The NHS has now revealed that due to the factors above, 32,307 UK residents contracted coronavirus in hospital since March 2020, 8,747 of which died from the virus. Hunt, who is now the chair of the Commons Health and Social Care Select Committee, revealed:
The NHS has done us all proud over the past year, but these new figures are devastating and pose challenging questions on whether the right hospital infection controls were in place.
According to the data gained by The Guardian through the freedom of information act of 81 out of 126 trusts, University Hospitals Birmingham trust was responsible for 408 of the deaths, with Nottingham University Hospitals following behind at 279. Third was Frimley Health, with 259 deaths. In total, nine trusts had more than 200 deaths from hospital-acquired COVID-19 infection.

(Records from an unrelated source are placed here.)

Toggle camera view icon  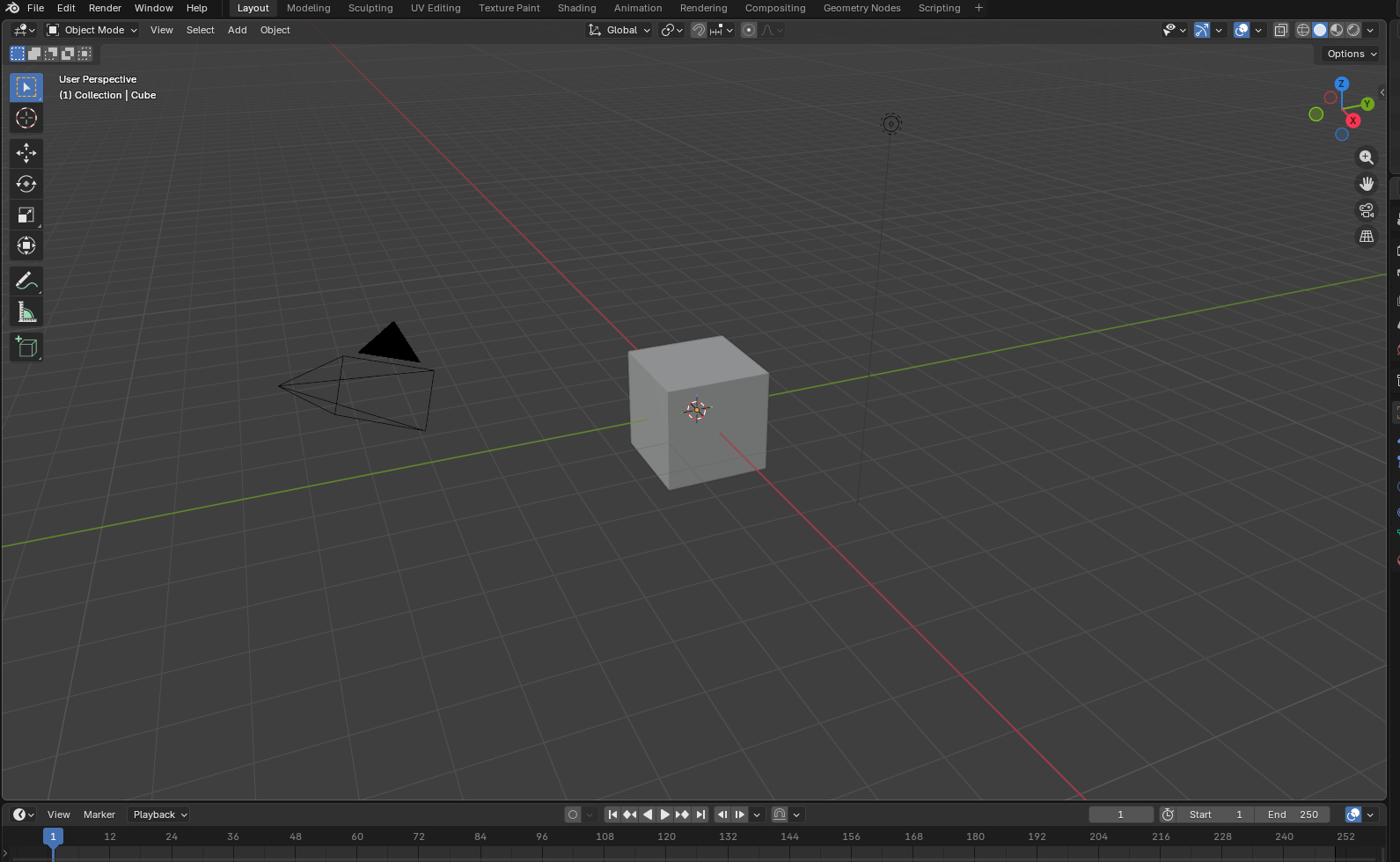point(1366,210)
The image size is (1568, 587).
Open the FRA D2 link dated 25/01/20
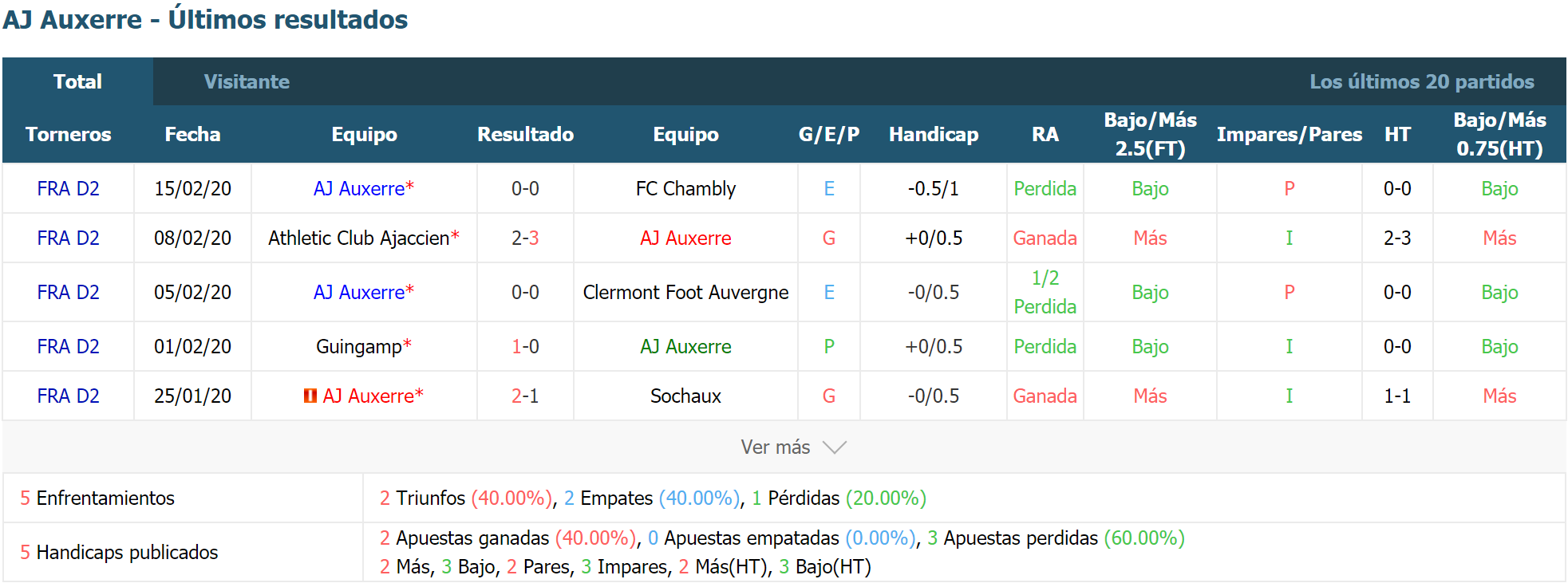click(69, 396)
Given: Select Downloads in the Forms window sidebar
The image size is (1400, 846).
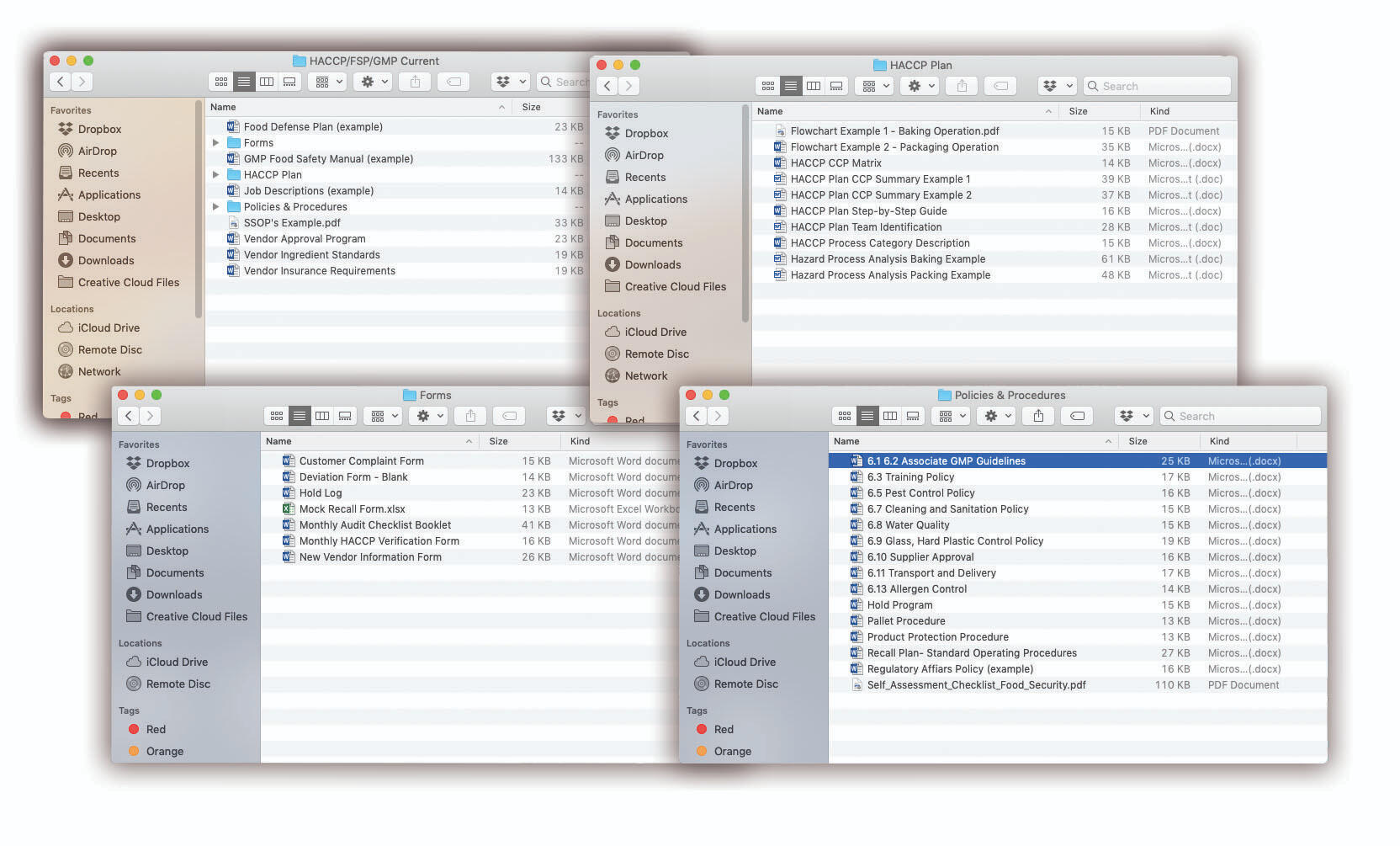Looking at the screenshot, I should pos(173,595).
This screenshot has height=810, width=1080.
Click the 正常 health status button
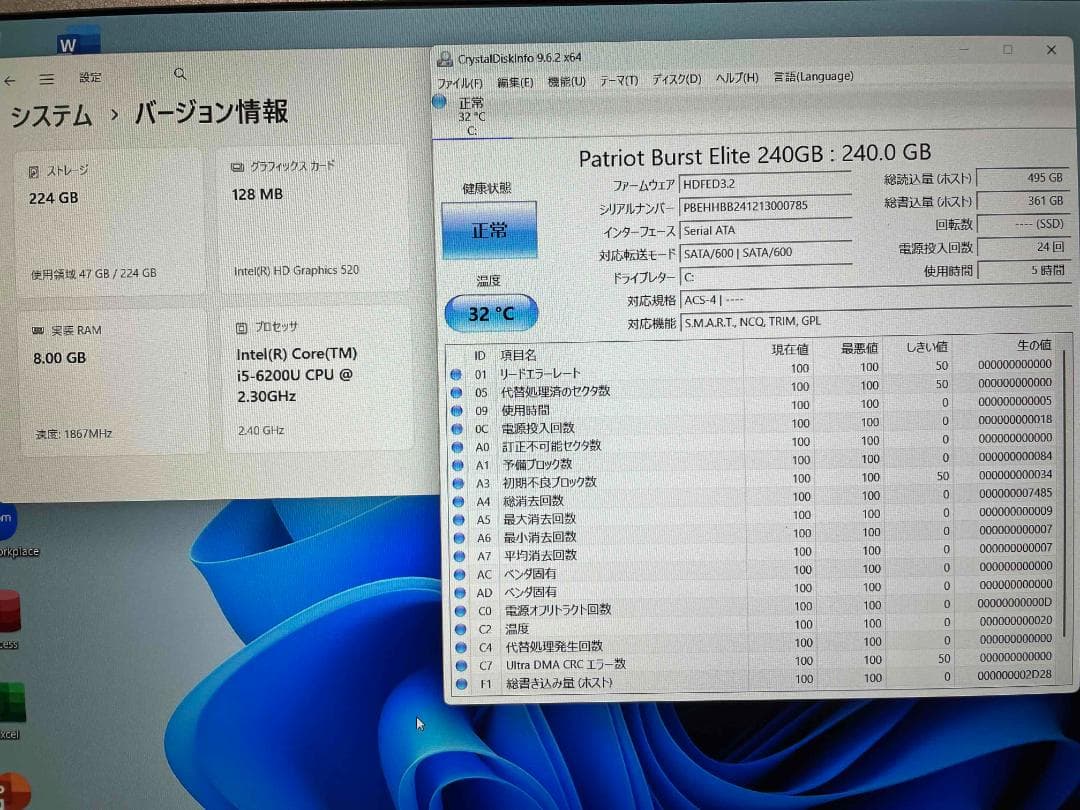489,229
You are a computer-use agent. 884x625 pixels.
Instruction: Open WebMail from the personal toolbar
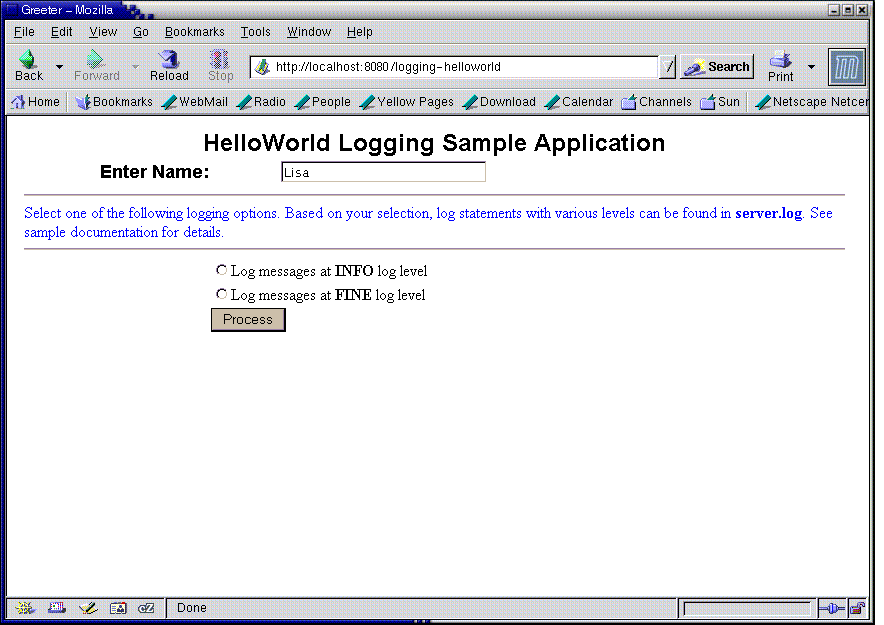pyautogui.click(x=194, y=101)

These numbers are all influenced by the size of the hospital, population size and infection rates in each area, available supplies such as single rooms, adequate protective gear and weaknesses in the hospitals’ safety procedures.
All 8,747 people who died from hospital-acquired COVID had initially been admitted to hospital for other health reasons. Figures showed both deaths that occurred in hospital and after release, but the numbers don’t distinguish between those who died from the virus or those who died from health complications that were exacerbated by COVID.
The highest proportion of hospital-acquired COVID deaths was reported in Wrightington, Wigan and Leigh trust in Lancashire, which had 273 patients infected with coronavirus between October 2020 and March 2021. Out of those 273 people, 174 passed away, creating a mortality rate of 63.7%. Following is Gateshead health at 55.6% and Wirral University teaching hospital at 53.5%.
‘Hospitals are not to blame’
Chris Hopson, the chief executive of hospitals group NHS Providers, detailed that hospital-acquired COVID wasn’t a problem unique to the UK and had affected countries all over the world:
Trusts have worked incredibly hard to maintain a safe environment but COVID-19 brought unique challenges to every health system in the world. These include significant numbers of patients having COVID-19 without showing symptoms and, early in the pandemic, insufficient access to rapid turnaround testing.
An NHS spokesperson also spoke to the publication, highlighting that ‘hospitals were not to blame.’
The Office for National Statistics and other data conclusively demonstrate that the root cause of rising infection rates in hospitals is rising rates in the community and throughout the pandemic weekly reports from Public Health England have consistently shown that outbreaks in hospitals are less common than in other settings.